Pakistani army in new border offensive

Six rebels and two soldiers have been killed during a Pakistani army operation near the Afghan border, according to security officials.

The Waziristan region is not fully under government control

An artillery barrage supported by attack helicopters began at first light on Tuesday to the east of the town of Wana, in Pakistan’s lawless South Waziristan tribal area, where security forces have been battling rebels since March.

“There have been reports that militants, including foreigners, have scattered, and this operation is to look for them,” said a security official.

The offensive was launched as US Deputy Secretary of State Richard Armitage was in Islamabad for talks with President Pervez Musharraf and other officials on a range of issues, including the US-led “war on terror”.

Pakistan says several hundred foreign fighters, including Uzbeks, Chechens and Arabs, supported by Pakistani tribal allies, are operating in South Waziristan, and has vowed to remove them.

Residents in the area, 400km southwest of the capital, Islamabad, said they could hear artillery and helicopters in action.

Hundreds killed

“So far six miscreants have been killed and the security forces have lost two soldiers and a few more have been injured,” said military spokesman Major-General Shaukat Sultan. “The operation is going on.”

Abd Allah Masud is wanted byPakistani authoritiesAbd Allah Masud is wanted byPakistani authorities

Abd Allah Masud is wanted by
Pakistani authorities

One resident said government forces appeared to be concentrating their attack along a road in the Spinkai Raghzai region, a stronghold of Abd Allah Masud, a Pakistani fighter whose men kidnapped two Chinese engineers last month.

One of the Chinese men was killed in a rescue attempt, the other was freed.

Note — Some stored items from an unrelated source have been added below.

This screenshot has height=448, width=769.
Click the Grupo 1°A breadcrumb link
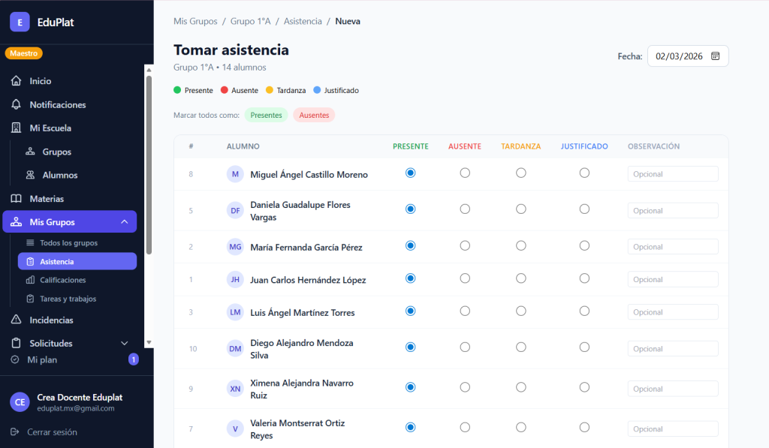[250, 22]
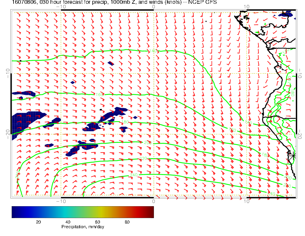Viewport: 305px width, 236px height.
Task: Click the 10 longitude label on bottom axis
Action: [246, 201]
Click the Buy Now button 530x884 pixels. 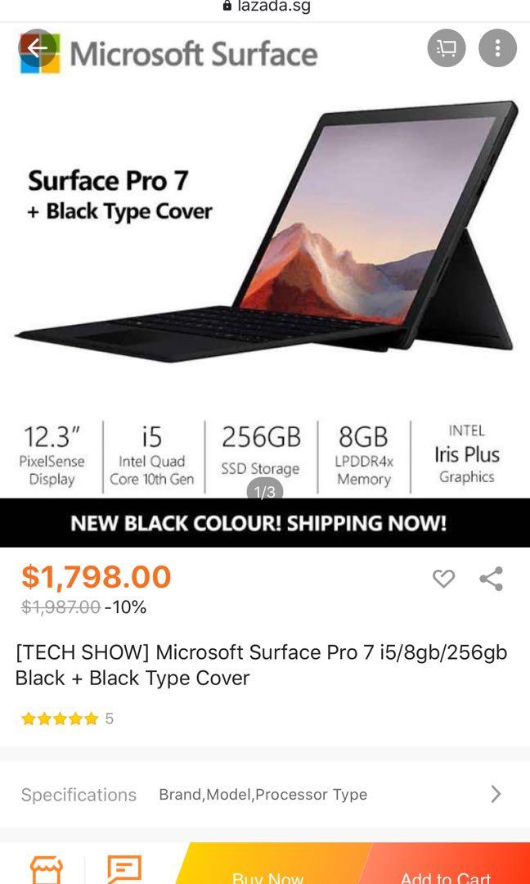pos(268,864)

Masud is a former inmate of the US military prison in Guantanamo Bay, Cuba.

Hundreds of people – rebels, Pakistani troops and civilians – have been killed since the government began its campaign to clear South Waziristan in March.

US officials believe al-Qaida chief Usama bin Ladin and other senior al-Qaida figures are likely to be hiding in Pakistan’s remote border areas. Pakistani officials say they do not know their whereabouts.